====== EXERCISE INPUT ======

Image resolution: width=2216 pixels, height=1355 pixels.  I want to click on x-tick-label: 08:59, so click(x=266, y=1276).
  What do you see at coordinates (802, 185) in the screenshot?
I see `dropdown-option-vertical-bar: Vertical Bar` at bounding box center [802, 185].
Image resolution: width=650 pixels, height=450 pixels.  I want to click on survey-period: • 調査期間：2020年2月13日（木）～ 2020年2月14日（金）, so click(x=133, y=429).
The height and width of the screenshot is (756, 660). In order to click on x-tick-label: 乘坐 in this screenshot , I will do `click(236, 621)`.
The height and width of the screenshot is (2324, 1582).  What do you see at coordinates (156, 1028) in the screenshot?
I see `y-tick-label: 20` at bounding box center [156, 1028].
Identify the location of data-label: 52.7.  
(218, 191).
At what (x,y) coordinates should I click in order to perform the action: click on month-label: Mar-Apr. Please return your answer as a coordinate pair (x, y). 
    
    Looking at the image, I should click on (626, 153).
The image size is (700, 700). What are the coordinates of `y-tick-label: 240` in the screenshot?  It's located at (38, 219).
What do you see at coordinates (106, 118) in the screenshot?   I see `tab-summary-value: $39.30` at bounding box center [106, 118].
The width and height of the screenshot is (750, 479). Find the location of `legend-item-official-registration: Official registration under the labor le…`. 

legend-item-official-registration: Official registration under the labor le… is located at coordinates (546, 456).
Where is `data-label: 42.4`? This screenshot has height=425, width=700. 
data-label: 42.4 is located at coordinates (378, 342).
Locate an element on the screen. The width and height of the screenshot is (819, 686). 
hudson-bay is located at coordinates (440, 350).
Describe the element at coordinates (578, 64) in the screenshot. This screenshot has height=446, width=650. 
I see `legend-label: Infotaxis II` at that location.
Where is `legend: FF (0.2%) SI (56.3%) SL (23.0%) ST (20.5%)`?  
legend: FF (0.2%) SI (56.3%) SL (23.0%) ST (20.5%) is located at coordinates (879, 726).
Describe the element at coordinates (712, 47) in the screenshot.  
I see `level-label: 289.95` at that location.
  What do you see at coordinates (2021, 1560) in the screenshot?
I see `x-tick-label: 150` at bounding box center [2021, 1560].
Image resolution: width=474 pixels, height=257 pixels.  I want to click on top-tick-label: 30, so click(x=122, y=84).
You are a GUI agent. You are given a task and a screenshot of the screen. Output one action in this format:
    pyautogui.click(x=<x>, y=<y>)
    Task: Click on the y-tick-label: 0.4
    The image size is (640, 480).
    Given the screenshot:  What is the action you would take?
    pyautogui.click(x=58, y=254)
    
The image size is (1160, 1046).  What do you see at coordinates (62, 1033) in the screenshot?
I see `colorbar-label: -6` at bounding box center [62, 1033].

======

Reproduce the items word for word, starting at the line that contains "Describe the element at coordinates (578, 64)" and ending at the final line of the items.

Describe the element at coordinates (578, 64) in the screenshot. This screenshot has height=446, width=650. 
I see `legend-label: Infotaxis II` at that location.
Where is `legend: FF (0.2%) SI (56.3%) SL (23.0%) ST (20.5%)`?  
legend: FF (0.2%) SI (56.3%) SL (23.0%) ST (20.5%) is located at coordinates (879, 726).
Describe the element at coordinates (712, 47) in the screenshot.  
I see `level-label: 289.95` at that location.
  What do you see at coordinates (2021, 1560) in the screenshot?
I see `x-tick-label: 150` at bounding box center [2021, 1560].
Image resolution: width=474 pixels, height=257 pixels.  I want to click on top-tick-label: 30, so click(x=122, y=84).
You are a GUI agent. You are given a task and a screenshot of the screen. Output one action in this format:
    pyautogui.click(x=<x>, y=<y>)
    Task: Click on the y-tick-label: 0.4
    The image size is (640, 480).
    Given the screenshot:  What is the action you would take?
    pyautogui.click(x=58, y=254)
    
The image size is (1160, 1046).  What do you see at coordinates (62, 1033) in the screenshot?
I see `colorbar-label: -6` at bounding box center [62, 1033].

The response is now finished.